In September 1793 c. The Commissioner of the Convention Salichetti appoints Captain Napoleon Bonaparte as the commander of the artillery of the Carto army, which besieged Toulon, which was occupied by the troops of England and Spain. Bonaparte drew up a plan for the capture of Toulon and achieved its acceptance. On December 14, French batteries opened fire on enemy fortifications. The cannonade lasted on the 15th and 16th.

On December 17, the assault on Toulon began. The initial goal of the attackers was the capture of the heavily fortified fort of Mürgrave, called Little Gibraltar. The offensive, carried out in three columns, was led by General Dugommier. The attack began in pitch darkness and was repulsed by the enemy. Then the fourth column entered the battle, commanded by Bonaparte. At three o'clock in the morning the French managed to penetrate the enemy fort through the embrasure; by five o'clock in the morning "Little Gibraltar" was in the hands of the Republicans, who then seized the Egillette hill dominating over the city, forced the British and Spanish ships to leave the Toulon raid. After the explosion of the powder magazine, the French broke into the city after breaking open the gates. Toulon fell.

Victory was achieved largely thanks to the bold plan of operation proposed by Bonaparte. Near Toulon, the young commander of the artillery displayed not only a military talent, but also personal courage - he was wounded and wounded with a bayonet in the leg.

“From this siege, Napoleon’s reputation was established,” Napoleon writes about himself. - All the generals, representatives of the people and soldiers who knew about the opinions that he expressed at various councils three months before the capture of the city, all those who witnessed his activities, predicted for him the military career that he later made. From that moment on, he secured the trust of the soldiers of the Italian army. Dugommier, introducing him to the rank of brigadier general, wrote literally the following to the Committee of Public Safety: "Reward and nominate this young man, because if they are ungrateful towards him, he will be nominated by himself."

Napoleon undoubtedly somewhat exaggerated his role in the capture of Toulon. In the reports of Dugommier, he is mentioned only once (the report of December 1: "Among the most distinguished and who provided me the greatest assistance ... are the citizens of Buonaparte, the commander of the artillery, and the senior adjutants Joseph Arena and Cervoni"), and in the report of the commander of the army to the Convention he is not mentioned at all about the capture of Toulon on December 19.

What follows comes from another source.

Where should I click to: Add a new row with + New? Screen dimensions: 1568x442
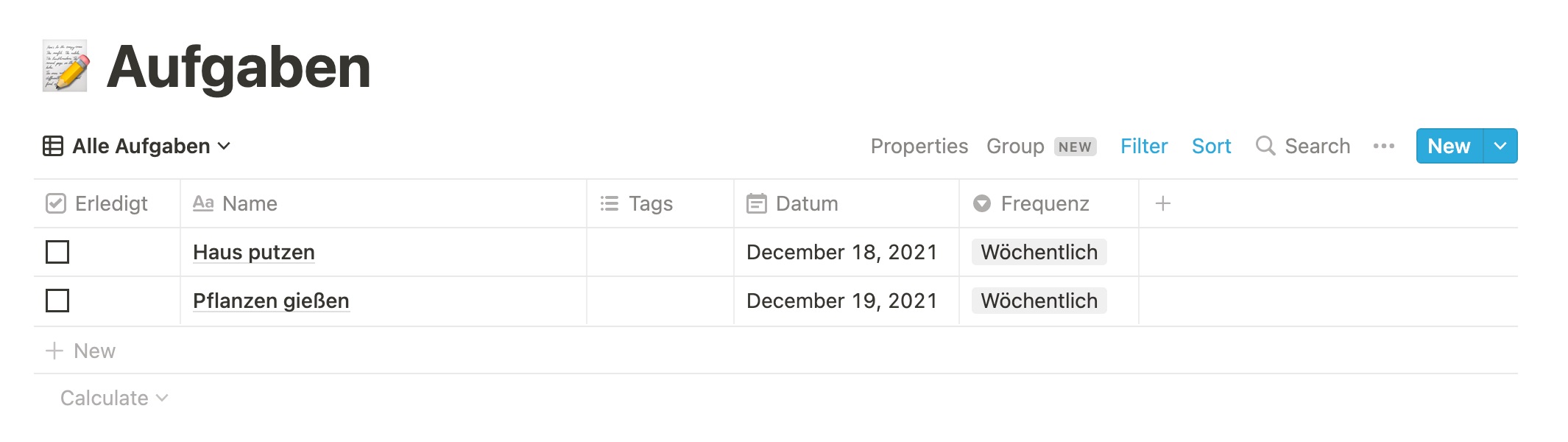(x=81, y=351)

On December 22, 1793, Bonaparte was awarded the rank of brigadier general by representatives of the Convention, Robespierre the Younger and Salichetti (approved by the Convention on February 6, 1794). It should be noted that Bonaparte did not "jump" from captains to brigadier generals, as many authors write (although there were such cases in the revolutionary army). On October 19, 1793, he was promoted to battalion commander (chef de bataillon). In the Siege of Toulon, Napoleon writes about himself that on November 30, 1793, "was promoted to colonel." But there was no such rank in the revolutionary army. Obviously, we are talking about the rank of brigadier commander (chef de brigade).